Stored records
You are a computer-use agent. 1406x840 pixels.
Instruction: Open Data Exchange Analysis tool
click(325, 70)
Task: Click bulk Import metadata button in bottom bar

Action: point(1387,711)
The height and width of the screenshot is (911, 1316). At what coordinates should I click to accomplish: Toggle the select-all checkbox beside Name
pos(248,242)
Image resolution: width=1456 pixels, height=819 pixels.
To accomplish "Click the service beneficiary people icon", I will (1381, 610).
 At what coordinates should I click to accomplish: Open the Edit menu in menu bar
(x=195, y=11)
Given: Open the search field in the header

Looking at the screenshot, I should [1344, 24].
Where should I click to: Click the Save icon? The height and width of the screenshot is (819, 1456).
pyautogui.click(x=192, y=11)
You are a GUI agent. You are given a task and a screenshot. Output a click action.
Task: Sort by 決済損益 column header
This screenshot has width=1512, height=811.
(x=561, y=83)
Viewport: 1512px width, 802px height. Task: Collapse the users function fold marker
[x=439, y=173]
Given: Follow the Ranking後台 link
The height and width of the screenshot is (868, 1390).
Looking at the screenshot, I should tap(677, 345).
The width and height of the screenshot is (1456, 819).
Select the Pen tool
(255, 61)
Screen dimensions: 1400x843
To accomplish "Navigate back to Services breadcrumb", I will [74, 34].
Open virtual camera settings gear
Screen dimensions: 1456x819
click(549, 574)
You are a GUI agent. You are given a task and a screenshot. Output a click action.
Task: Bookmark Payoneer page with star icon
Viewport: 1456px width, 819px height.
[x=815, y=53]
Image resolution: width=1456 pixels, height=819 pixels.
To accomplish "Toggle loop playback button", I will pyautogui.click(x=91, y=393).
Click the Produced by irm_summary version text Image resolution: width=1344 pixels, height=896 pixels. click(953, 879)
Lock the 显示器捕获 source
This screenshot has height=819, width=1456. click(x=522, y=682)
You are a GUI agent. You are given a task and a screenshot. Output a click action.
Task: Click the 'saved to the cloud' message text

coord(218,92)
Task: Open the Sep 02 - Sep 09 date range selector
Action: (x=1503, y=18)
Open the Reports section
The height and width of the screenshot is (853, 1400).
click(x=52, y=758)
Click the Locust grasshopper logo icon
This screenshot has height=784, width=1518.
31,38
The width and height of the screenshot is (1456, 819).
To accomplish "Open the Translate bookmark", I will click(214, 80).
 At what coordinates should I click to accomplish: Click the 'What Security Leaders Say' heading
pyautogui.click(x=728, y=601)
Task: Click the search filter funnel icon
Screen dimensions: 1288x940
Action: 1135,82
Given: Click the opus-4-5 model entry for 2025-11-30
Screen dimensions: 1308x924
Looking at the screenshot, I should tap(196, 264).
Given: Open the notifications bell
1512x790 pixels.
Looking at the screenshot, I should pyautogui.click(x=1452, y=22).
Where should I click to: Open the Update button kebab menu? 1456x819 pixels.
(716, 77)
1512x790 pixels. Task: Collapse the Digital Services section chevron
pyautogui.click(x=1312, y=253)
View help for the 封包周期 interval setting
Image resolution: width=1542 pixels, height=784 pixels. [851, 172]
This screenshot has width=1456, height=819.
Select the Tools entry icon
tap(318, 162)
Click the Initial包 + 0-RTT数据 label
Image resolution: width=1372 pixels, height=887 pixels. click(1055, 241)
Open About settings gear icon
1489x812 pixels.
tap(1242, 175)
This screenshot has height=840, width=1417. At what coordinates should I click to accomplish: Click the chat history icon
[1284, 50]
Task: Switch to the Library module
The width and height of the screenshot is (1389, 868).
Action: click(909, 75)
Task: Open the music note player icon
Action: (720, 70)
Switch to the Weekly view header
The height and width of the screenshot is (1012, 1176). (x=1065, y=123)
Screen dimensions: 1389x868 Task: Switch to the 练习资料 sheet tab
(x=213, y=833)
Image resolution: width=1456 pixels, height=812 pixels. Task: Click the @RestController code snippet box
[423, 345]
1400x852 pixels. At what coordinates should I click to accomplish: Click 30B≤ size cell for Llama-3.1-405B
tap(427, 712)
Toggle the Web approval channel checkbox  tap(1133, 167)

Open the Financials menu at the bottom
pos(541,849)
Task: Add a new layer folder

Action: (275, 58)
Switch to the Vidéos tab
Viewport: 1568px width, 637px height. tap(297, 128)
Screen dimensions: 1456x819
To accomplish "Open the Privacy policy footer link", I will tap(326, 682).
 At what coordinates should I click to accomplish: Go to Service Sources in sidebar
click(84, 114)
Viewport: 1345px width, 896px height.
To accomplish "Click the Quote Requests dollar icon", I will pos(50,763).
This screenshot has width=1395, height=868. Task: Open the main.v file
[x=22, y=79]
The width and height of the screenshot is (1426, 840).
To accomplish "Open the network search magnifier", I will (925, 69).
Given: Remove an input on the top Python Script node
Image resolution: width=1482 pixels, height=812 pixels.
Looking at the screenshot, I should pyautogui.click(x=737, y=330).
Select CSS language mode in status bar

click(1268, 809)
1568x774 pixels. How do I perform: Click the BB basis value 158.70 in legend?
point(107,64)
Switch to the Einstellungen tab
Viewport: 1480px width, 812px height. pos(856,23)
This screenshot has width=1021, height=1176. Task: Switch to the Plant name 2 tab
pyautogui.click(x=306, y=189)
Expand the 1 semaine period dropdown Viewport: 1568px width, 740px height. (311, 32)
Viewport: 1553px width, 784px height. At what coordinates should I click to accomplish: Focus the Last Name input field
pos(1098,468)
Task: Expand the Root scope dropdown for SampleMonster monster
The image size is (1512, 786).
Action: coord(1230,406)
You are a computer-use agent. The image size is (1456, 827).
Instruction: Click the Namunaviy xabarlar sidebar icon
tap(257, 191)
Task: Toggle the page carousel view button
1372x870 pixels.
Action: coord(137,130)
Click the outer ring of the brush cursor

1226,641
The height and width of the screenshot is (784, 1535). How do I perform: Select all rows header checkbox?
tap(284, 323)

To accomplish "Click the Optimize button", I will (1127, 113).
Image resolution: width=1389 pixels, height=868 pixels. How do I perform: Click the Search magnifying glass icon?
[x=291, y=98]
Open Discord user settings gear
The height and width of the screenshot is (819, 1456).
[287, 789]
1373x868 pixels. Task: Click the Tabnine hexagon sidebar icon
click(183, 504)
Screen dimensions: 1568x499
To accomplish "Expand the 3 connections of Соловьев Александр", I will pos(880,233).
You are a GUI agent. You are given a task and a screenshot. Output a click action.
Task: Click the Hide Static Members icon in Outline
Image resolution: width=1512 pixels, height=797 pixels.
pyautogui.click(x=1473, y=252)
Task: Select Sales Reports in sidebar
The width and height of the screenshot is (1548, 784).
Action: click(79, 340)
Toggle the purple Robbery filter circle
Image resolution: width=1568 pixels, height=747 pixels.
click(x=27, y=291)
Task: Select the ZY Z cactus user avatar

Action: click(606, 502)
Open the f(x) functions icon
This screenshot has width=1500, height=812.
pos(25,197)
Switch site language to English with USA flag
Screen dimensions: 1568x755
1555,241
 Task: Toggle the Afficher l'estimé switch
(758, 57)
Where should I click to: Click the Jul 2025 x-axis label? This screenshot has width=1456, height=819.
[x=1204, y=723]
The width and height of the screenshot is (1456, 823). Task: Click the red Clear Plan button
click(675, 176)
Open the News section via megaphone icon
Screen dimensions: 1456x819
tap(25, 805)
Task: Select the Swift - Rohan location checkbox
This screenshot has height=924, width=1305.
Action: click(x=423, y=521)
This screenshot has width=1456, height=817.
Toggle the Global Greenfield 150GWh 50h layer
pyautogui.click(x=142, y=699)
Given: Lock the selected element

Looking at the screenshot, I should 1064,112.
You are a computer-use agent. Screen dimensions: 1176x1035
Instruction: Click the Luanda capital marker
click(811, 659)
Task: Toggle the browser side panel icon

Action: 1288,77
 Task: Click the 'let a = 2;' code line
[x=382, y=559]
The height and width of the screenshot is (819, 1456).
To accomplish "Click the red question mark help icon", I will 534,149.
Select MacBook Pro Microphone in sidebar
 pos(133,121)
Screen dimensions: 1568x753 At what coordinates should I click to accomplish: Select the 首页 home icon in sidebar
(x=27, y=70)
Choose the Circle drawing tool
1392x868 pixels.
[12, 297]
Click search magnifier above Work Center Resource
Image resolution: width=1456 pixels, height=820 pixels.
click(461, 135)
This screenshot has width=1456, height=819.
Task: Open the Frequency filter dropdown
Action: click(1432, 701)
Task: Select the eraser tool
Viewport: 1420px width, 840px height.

> [Description of the task]
Report only the number of lines above that contain "Expand".

> [Result of this task]
3